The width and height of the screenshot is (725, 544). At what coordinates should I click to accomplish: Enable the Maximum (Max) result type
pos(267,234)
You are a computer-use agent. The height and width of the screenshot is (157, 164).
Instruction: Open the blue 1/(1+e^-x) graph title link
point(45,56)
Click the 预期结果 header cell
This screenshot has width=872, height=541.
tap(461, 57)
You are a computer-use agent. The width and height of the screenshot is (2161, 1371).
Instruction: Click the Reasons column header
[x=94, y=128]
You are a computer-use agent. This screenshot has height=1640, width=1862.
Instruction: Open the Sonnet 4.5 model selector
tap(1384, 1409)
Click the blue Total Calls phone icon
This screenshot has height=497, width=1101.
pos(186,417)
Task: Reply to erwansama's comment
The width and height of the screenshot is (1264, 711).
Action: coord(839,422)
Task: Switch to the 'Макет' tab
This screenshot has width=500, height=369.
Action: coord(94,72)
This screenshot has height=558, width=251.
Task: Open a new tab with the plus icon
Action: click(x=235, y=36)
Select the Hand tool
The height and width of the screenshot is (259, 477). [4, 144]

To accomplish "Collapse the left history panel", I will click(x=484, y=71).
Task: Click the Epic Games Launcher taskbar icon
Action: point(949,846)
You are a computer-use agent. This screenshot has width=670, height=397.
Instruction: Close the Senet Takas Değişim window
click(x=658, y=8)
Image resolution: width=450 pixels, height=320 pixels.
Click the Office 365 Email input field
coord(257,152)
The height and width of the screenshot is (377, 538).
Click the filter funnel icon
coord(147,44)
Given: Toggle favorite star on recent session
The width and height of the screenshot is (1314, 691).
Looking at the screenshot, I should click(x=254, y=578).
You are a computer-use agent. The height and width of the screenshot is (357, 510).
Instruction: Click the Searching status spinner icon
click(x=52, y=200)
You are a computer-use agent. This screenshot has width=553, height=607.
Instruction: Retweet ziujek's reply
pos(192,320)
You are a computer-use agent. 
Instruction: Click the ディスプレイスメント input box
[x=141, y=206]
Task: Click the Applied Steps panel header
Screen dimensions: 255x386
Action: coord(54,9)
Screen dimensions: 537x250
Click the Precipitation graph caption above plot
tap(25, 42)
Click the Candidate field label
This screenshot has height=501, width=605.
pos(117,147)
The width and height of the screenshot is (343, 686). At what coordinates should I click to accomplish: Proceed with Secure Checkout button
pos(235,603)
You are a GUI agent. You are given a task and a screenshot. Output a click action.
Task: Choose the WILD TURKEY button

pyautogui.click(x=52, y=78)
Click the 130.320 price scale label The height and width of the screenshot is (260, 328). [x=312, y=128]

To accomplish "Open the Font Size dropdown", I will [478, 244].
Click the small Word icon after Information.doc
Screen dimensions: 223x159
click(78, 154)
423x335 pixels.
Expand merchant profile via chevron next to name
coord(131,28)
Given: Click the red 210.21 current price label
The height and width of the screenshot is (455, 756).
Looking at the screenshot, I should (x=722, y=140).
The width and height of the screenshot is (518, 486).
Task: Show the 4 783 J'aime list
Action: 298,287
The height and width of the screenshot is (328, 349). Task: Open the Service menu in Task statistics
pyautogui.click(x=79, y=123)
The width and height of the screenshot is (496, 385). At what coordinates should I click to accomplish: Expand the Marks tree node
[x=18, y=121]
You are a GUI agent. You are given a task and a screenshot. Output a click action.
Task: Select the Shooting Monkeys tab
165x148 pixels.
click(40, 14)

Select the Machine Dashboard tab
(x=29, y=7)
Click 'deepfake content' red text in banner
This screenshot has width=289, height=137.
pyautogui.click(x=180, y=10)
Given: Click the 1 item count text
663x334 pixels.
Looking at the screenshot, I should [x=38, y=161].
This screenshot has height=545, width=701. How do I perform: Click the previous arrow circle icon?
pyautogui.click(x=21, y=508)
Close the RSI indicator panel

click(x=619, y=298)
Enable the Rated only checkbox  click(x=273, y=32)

* [Activity]
Pull every line containing "label" out of the records.

* [Written solution]
Click the Candidate field label
Click the 130.320 price scale label The height and width of the screenshot is (260, 328). [x=312, y=128]
Given: Click the red 210.21 current price label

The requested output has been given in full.